- **AVAILABLE DATA**
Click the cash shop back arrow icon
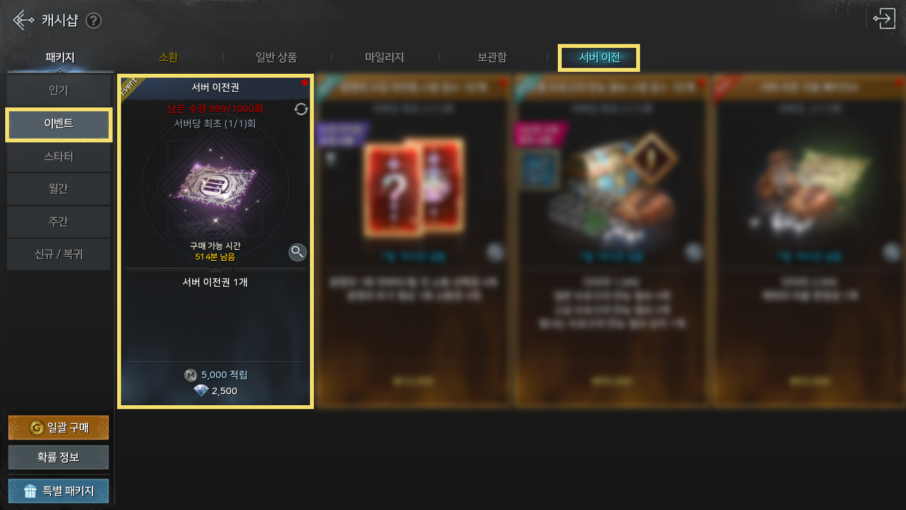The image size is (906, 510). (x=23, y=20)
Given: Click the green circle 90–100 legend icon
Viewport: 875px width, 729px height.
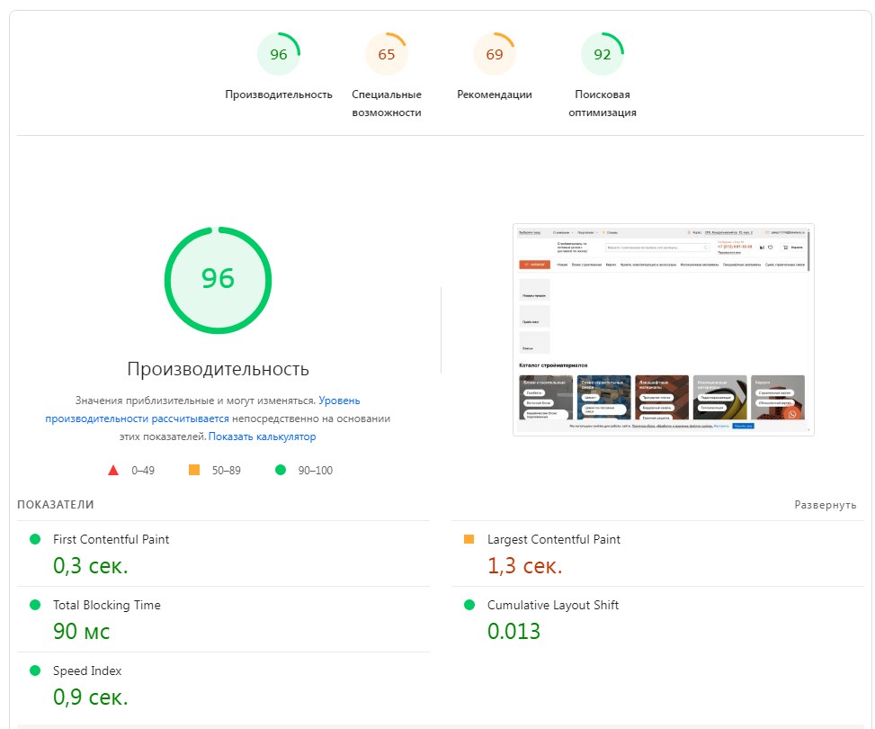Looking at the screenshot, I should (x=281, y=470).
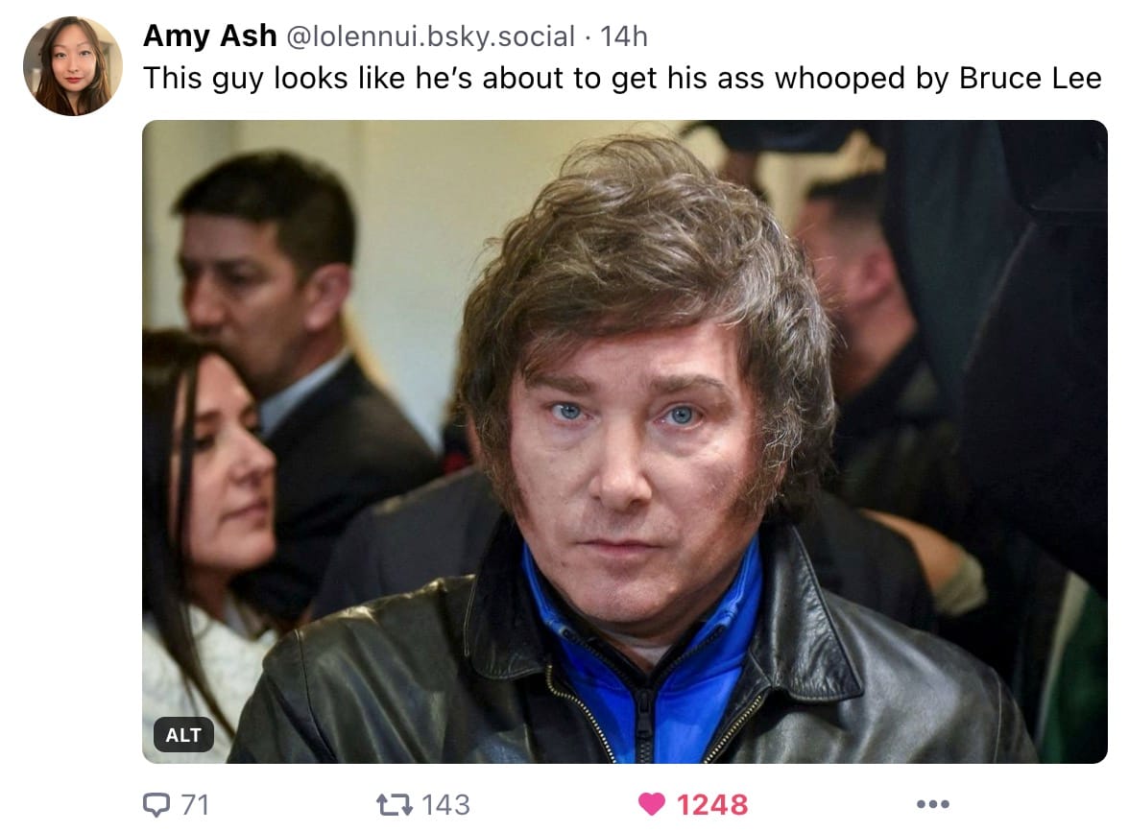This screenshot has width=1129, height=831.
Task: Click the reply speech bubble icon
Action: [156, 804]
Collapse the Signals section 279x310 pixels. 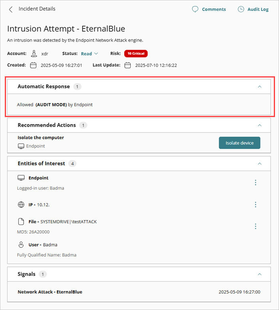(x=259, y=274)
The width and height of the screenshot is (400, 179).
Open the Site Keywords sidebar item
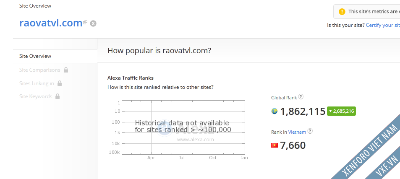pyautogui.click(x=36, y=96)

* * *

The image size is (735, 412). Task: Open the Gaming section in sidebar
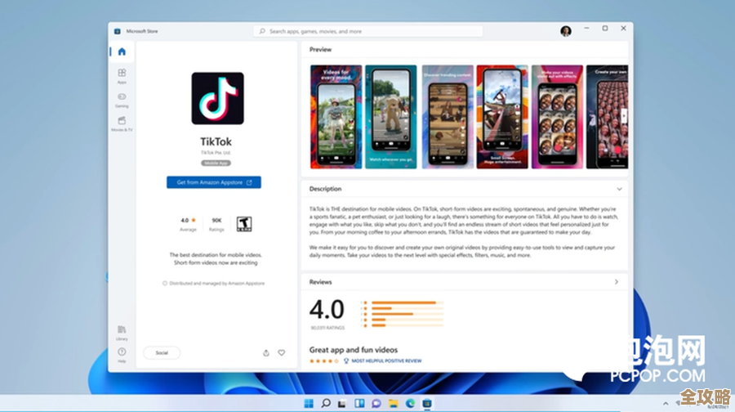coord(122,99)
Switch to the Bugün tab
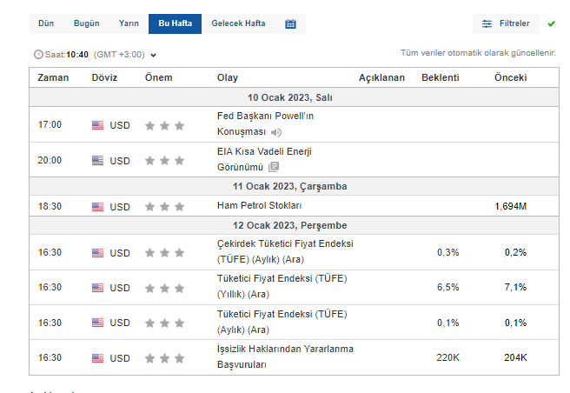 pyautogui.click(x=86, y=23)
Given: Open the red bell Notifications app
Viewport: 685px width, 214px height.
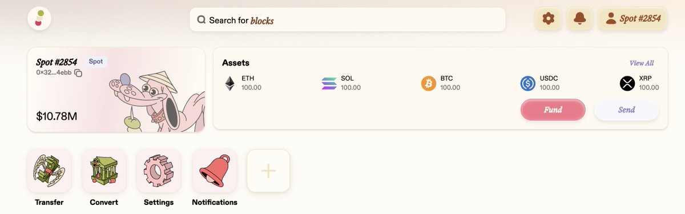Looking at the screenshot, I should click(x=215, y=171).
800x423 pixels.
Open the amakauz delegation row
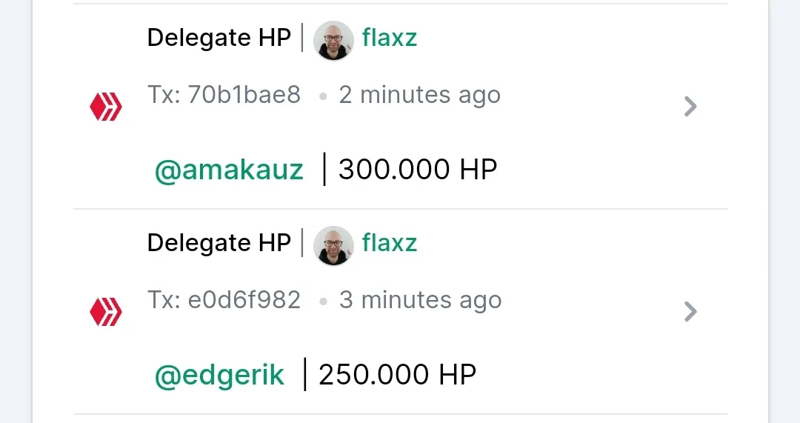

- **TASK GOAL**
Copy the lines above exactly. Start with the line containing "800x423 pixels.", end with the line containing "Open the amakauz delegation row", and include both.

- **ANSWER TO THIS EXERCISE**
800x423 pixels.
Open the amakauz delegation row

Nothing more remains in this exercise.